**OBJECTIVE A:** In the article about Dean David Monk, who was named interim dean while the University began a new search?
**OBJECTIVE B:** Reproduce the passage of the article about Dean David Monk between "What most people" and "for the position.", inclusive.

**SOURCE TEXT:**
•••••

Dean David Monk leaves lasting legacy of caring

Annemarie Mountz
June 19, 2019

UNIVERSITY PARK, Pa. — For the past 20 years, David H. Monk and the Penn State College of Education have gone hand-in-hand. The dean's easygoing manner, even-keel management style and quirky sense of humor made him a favorite of faculty, staff, alumni and friends of the college.

What most people do not know is that Monk very nearly did not become dean of the college. When the previous dean, Rodney Reed, retired in 1998, Monk was among those nominated for the position.

David H. Monk

David H. Monk

IMAGE: Annemarie Mountz

"My daughter was finishing up her junior year in high school," Monk said. "I couldn’t see pulling her out of high school and the thought of coming down here by myself didn't appeal to me very much. So, the timing wasn't quite right and I declined to become a candidate."

The position remained unfilled, and Ed Herr was named interim dean while the University embarked upon a new search.

"They came back to me and said, 'by the way, we're redoing the search and what do you think now?'" Monk said.

•••••

**GIVEN INFORMATION:**
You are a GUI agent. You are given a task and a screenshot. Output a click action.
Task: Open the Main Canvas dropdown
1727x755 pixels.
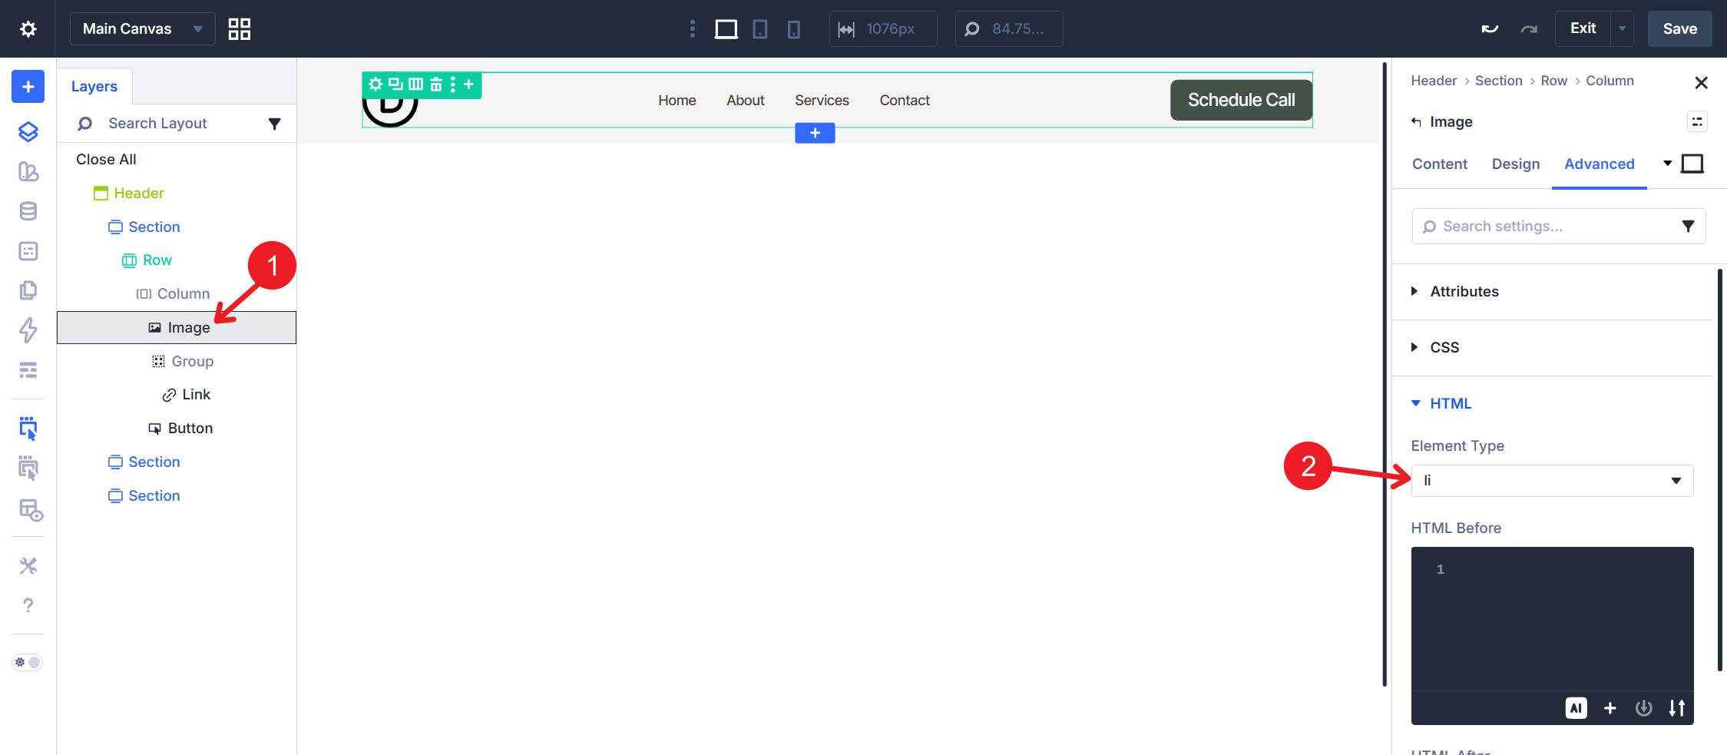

•••••

**TASK SOLUTION A:** Ed Herr

**TASK SOLUTION B:**
What most people do not know is that Monk very nearly did not become dean of the college. When the previous dean, Rodney Reed, retired in 1998, Monk was among those nominated for the position.